The heart of a (mountain) woman

I've been reading a lovely book of poetry, "Living Above the Frost Line,"and it's become essential preparation for my trip this week to the mountains of North Carolina and Georgia.
You see, I'm living out of the mountains for the first time in my life. From the rolling Allegheny Plateau to the hills of north-central West Virginia, I've been wrapped in mountain mists and lulled by the sounds of flowing streams and deep-woods birds such as vireos and thrushes. But in 1997 I came down to the flatlands, to Greensboro, and it has been a wonderful transition but not without some pangs for a former life.
Nancy Simpson's book of new and selected poems, out last year from Carolina Wren Press, takes me back. In 108 pages, it covers a lifetime as woman and poet, from 1977 to 2009. I've begun to know something of this devoted teacher and activist, beyond the exchanged e-mail messages when she drew me into the family of the John C. Campbell Folk School. I still remember her email heading: "So you wanna teach? Yes! Yes!" And I've loved every minute spent at Brasstown.
But back to her poems.
Early on, she takes up the image of water, water "in which memories converge." In "Water in the Highway," she writes that "Water on the pavement moves before me/Witch water, I say, as though some sorceress waits/snapping her crooked fingers." Yet this water is real, whether visible or not, and she writes of driving home, "knowing as I go/I will have to cross water to get there." Crossing water, in many traditions, is a way to shake off ghosts, and spirits too pervade these poems, from those dead in wrecks and dead in war to those who accepted death in readiness for communion with God.

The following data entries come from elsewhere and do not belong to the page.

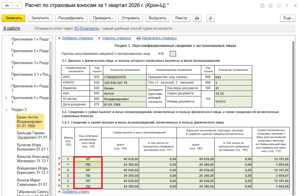
Task: Remove the last month 3 ПВ row
Action: (x=59, y=186)
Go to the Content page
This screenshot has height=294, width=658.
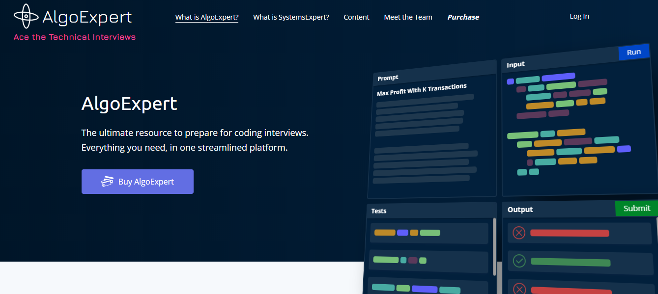pos(356,17)
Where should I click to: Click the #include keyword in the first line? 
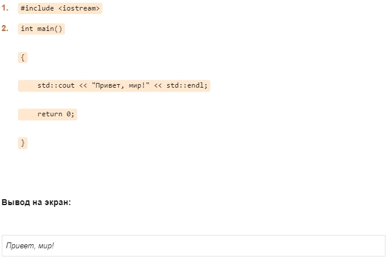coord(37,8)
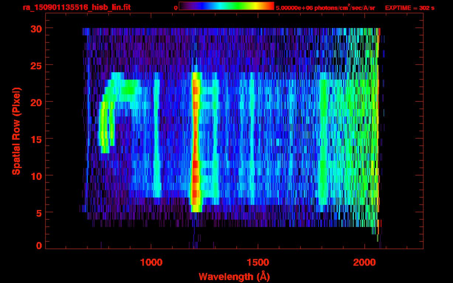Click the 5.00000e+06 photons colorbar maximum label
Viewport: 453px width, 283px height.
click(325, 8)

These poems sing of solitude, that lovely twin of loneliness, that has the poet declare she will "sit here until someone tells me different,/afraid everything is going to fall." In another poem, Simpson writes that "Sometimes you get what you asked for,/to be left alone," the opening to a poem that ends, "Rubble from lives in one lifetime passes before me./This is the end, the new start,/rock I remember, and clay soft beneath my feet."
And these poems sing of family. I was particularly taken by "Sharing the Bed With Mother" in which the women make themselves narrow, and sleep on the stones of lies. "This could go on all night,/my wanting to build a bridge/and tear it down, and build it back again."
Ultimately, however, it is about the mountains. Images of soil and rock and weather shape these poems, and they are adorned by trees and flowers and the living creatures that make up a beautiful but demanding place. Simpson echoes Whittier in "Storm," as a snow storm closes out the world and she learns that "there are things worse than being all alone in a blizzard."
The title poem closes the book, and it is a poem of affirmation - against all odds, against war and abandonment and loss and struggle, the writer returns to the image of what will, or won't grow above the frost line. "Along the mulched path, it's clear/experts are wrong. Red nasturtiums bloom./Here in my garden/knockout roses still bloom their hearts out."
I'll get the chance to talk with Nancy on Saturday. But then , I've already come to know her heart through this beautiful book.